● Assignment
Leave the pictures out and restate each entry below word for word.

Supplied information Start Marker

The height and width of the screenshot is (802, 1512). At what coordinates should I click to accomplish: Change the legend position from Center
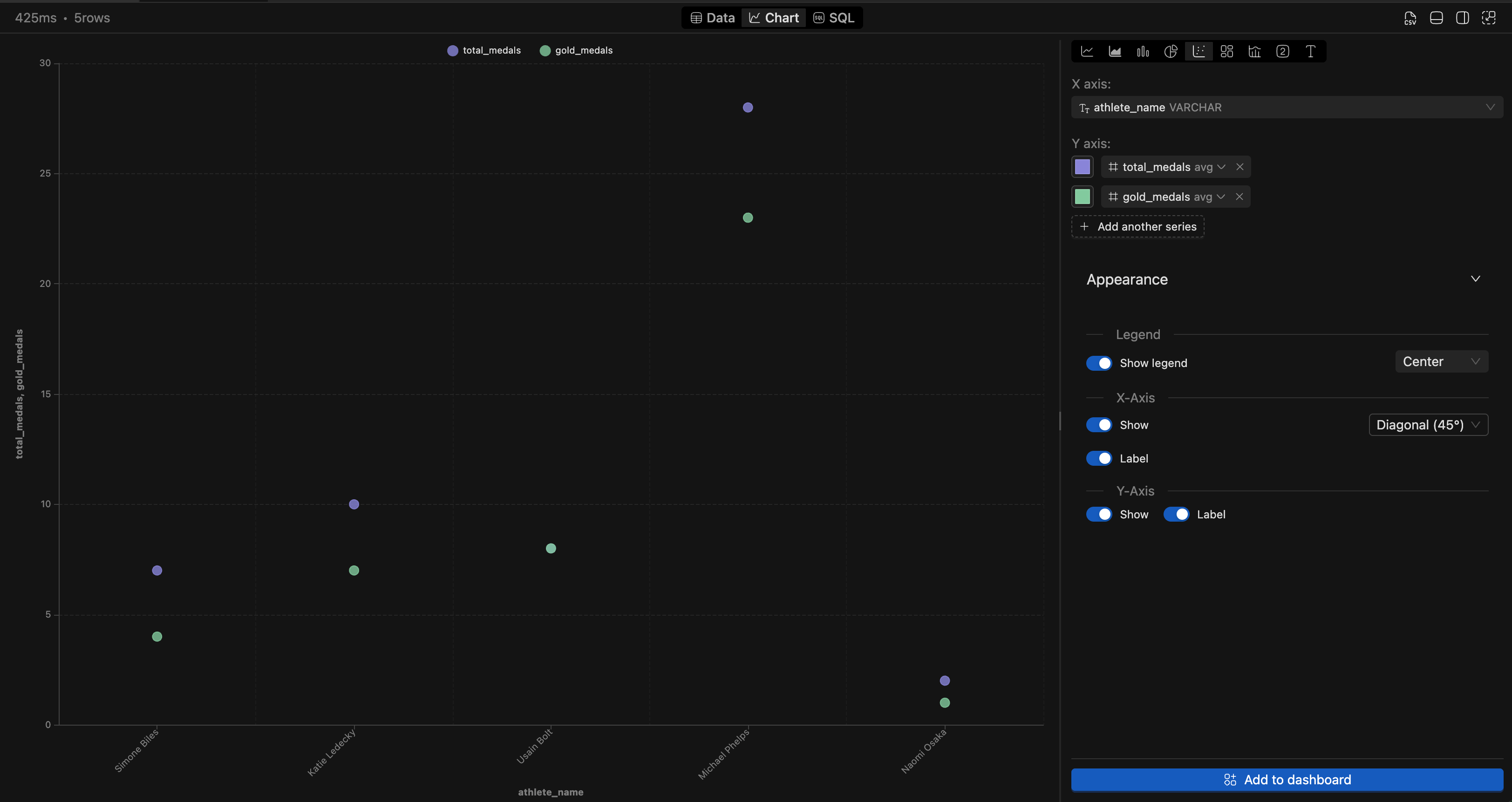[1442, 361]
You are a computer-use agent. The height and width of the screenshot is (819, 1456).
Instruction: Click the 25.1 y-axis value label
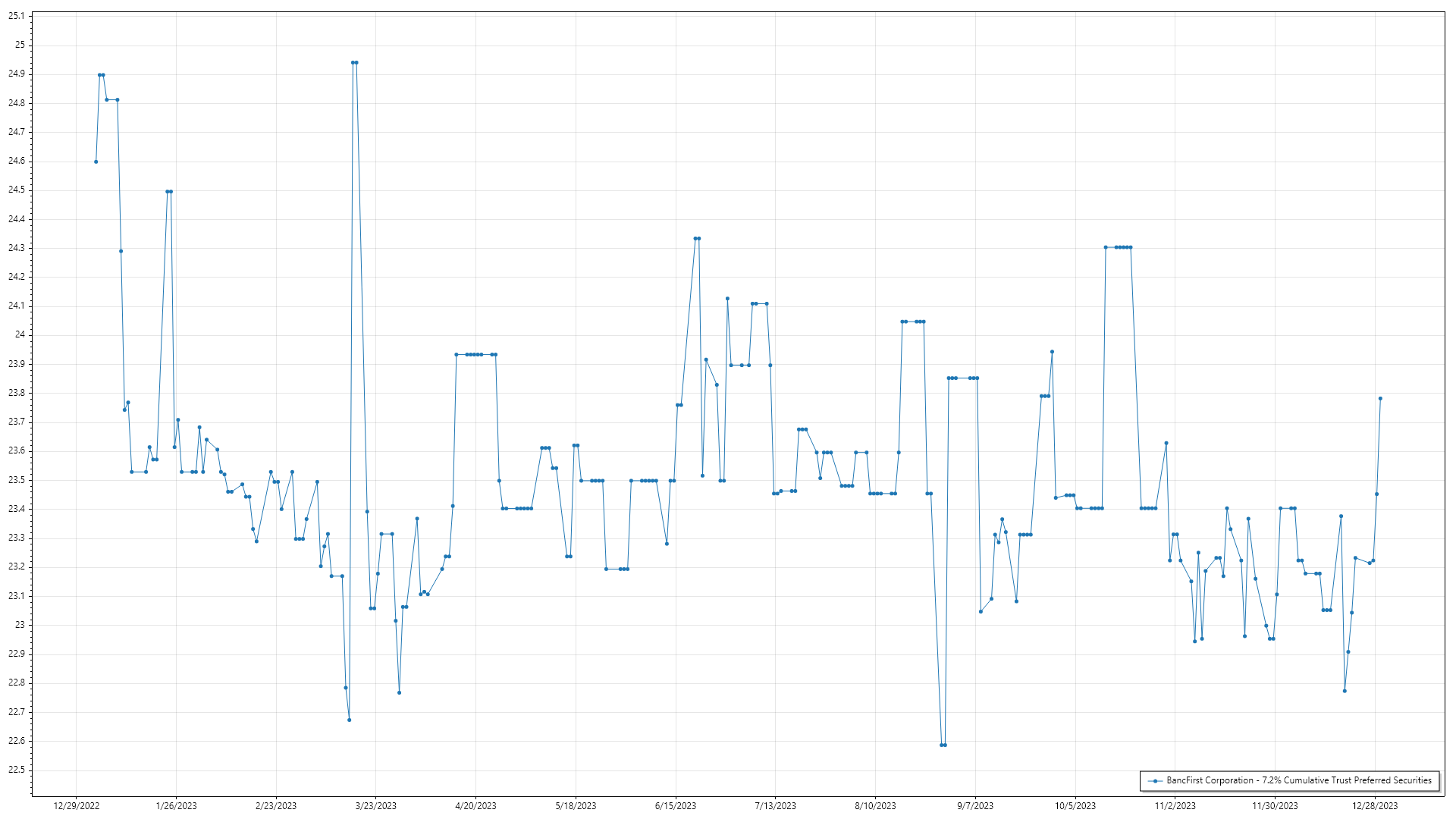coord(17,16)
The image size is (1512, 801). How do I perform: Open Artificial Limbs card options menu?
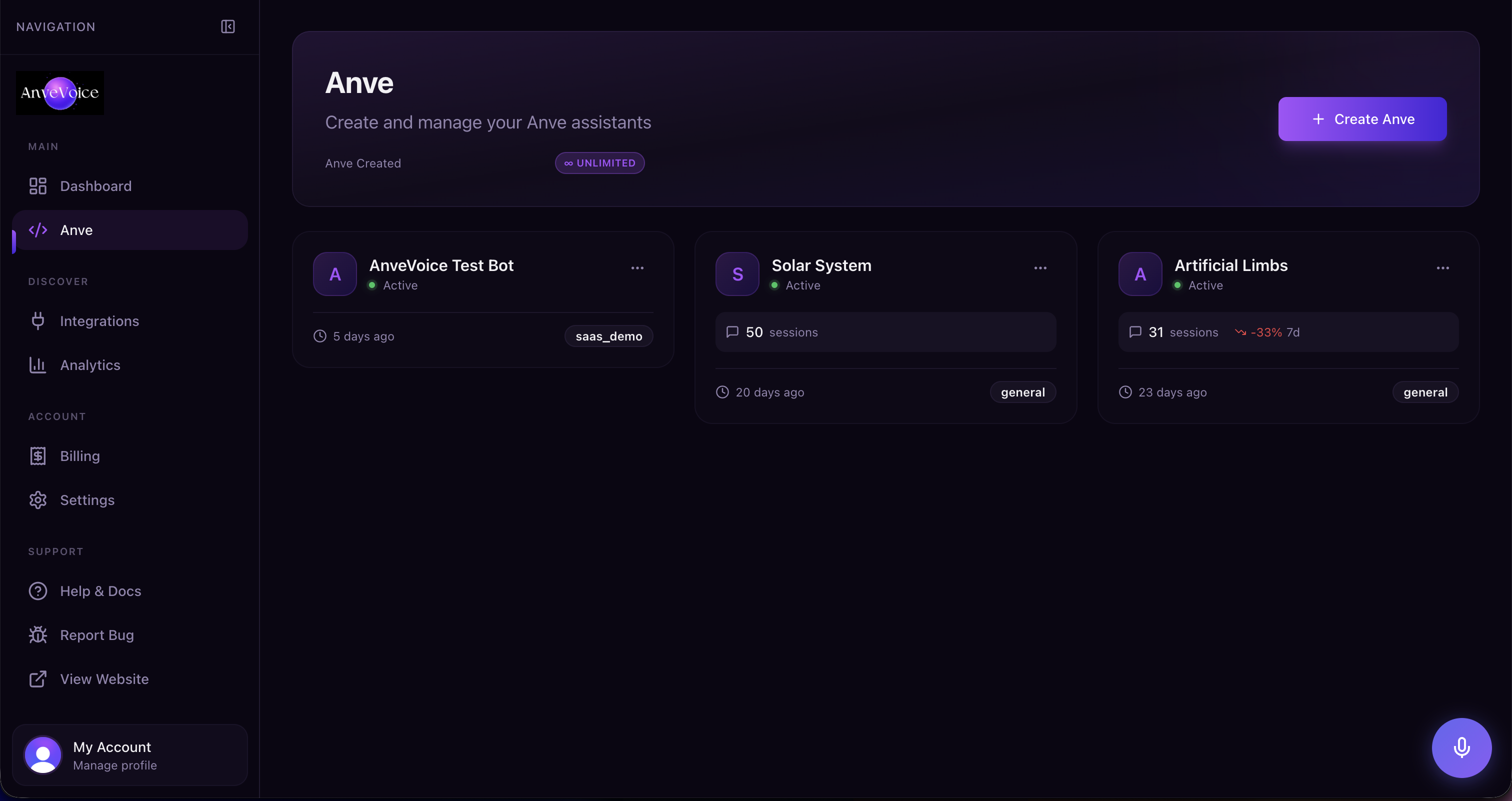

Supplied information End Marker

● Exercise output
The height and width of the screenshot is (802, 1512). At what coordinates should I click to accomplish: Change the legend position from Center
[1442, 361]
You are a computer-use agent. The height and width of the screenshot is (819, 1456).
Instruction: Click the 25.1 y-axis value label
coord(17,16)
The image size is (1512, 801). How do I perform: Open Artificial Limbs card options menu?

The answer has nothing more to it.